Publisher: Columbia University Press
ISBN: 0231161239
Category : Nature
Languages : en
Pages : 322
Book Description
Consulting a diverse archive of literary texts, Colleen Glenney Boggs places animal representation at the center of the making of the liberal American subject. From the bestiality trials of the seventeenth-century Plymouth Plantation to the emergence of sentimental pet culture in the nineteenth, Boggs traces a history of human-animal sexuality in America, one shaped by sexualized animal bodies and affective pet relations. Boggs concentrates on the formative and disruptive presence of animals in the writings of Frederick Douglass, Edgar Allan Poe, and Emily Dickinson. Engaging with the critical theories of Michel Foucault, Giorgio Agamben, Judith Butler, Donna Haraway and others, she argues that animals are critical to the ways in which Americans enact their humanity and regulate subjects in the biopolitical state.

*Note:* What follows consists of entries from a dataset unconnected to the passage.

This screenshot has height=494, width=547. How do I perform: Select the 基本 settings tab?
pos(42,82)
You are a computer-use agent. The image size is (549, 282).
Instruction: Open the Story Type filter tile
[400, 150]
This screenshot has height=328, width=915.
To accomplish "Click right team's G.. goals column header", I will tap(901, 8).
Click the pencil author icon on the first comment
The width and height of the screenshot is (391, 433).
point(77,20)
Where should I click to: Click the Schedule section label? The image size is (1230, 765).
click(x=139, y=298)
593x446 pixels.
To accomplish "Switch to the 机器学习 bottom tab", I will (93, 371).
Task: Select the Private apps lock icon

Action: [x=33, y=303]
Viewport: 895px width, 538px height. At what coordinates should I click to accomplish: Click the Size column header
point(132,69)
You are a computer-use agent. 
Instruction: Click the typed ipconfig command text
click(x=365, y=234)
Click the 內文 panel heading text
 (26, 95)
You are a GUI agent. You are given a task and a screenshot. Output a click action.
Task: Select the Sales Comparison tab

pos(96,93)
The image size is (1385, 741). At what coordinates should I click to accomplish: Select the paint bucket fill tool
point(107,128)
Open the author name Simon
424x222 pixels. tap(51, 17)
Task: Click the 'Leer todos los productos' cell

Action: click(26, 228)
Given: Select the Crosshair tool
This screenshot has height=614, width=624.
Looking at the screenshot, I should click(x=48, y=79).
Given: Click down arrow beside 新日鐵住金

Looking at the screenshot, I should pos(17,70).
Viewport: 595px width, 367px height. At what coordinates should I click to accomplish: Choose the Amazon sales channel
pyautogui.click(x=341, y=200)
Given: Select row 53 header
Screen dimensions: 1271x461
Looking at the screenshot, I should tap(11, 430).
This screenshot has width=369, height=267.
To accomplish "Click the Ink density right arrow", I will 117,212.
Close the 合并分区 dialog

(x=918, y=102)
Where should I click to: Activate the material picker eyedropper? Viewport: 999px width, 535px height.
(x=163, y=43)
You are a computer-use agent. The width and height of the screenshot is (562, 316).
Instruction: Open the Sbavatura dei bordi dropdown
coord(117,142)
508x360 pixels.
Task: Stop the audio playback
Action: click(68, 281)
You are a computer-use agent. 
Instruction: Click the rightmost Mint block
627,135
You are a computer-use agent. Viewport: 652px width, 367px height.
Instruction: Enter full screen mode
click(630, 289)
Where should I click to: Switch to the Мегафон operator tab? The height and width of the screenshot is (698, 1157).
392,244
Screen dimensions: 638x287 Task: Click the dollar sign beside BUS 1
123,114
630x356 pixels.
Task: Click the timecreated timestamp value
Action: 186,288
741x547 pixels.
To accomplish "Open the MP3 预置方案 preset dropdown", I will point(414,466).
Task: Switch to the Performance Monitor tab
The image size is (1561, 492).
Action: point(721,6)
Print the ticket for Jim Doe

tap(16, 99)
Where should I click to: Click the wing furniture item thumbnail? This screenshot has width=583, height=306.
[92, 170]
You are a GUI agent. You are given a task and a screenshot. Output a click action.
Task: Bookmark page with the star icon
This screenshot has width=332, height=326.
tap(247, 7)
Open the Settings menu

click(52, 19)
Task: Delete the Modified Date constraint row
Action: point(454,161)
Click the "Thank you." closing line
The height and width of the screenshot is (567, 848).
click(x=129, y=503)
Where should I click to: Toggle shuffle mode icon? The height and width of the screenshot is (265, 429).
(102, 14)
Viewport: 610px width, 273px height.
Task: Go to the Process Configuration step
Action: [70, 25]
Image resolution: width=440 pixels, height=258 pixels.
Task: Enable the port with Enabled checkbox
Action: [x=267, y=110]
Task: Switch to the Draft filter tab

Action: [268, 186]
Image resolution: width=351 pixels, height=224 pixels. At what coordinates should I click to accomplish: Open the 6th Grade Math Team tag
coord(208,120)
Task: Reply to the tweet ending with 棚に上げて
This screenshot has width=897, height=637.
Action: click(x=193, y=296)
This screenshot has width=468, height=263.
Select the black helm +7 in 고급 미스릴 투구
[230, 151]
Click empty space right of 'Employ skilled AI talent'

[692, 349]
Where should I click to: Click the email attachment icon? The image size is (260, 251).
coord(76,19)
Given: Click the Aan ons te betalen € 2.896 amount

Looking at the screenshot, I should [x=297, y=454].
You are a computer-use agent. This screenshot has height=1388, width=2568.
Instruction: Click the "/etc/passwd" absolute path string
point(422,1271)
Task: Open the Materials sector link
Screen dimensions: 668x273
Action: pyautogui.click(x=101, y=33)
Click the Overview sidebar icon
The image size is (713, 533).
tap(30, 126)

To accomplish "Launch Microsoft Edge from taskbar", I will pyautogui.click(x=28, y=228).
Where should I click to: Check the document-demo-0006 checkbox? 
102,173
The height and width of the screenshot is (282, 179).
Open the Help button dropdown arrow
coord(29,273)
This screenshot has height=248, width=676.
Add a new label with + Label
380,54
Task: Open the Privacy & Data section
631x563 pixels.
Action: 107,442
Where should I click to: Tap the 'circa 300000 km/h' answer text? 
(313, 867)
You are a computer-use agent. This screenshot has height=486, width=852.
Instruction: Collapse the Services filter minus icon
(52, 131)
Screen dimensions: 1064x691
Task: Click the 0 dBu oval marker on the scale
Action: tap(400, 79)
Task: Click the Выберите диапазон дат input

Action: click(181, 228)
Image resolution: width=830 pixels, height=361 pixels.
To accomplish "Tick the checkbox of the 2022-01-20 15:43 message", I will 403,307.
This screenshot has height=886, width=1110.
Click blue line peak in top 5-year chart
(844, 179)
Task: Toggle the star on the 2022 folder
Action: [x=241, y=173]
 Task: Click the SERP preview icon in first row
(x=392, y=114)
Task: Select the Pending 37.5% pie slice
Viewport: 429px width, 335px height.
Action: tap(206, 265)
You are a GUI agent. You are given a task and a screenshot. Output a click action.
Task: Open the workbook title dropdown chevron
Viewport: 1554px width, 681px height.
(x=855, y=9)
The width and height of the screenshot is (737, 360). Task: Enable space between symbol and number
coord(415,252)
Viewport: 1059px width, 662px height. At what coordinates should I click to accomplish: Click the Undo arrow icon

Biopower, or a politics that extends its reach to life, thrives on the strategic ambivalence between who is considered human and what is judged as animal. It generates a space of indeterminacy where animal representations intervene to define and challenge the parameters of subjectivity. The renegotiation of the species line produces a tension that is never fully regulated. Therefore, as both figures of radical alterity and the embodiment of biopolitics, animals are simultaneously exceptional and exemplary to the biopolitical state. An original contribution to animal studies, American studies, critical race theory, and posthumanist inquiry, Boggs thrillingly reinterprets a long and highly contentious human-animal history.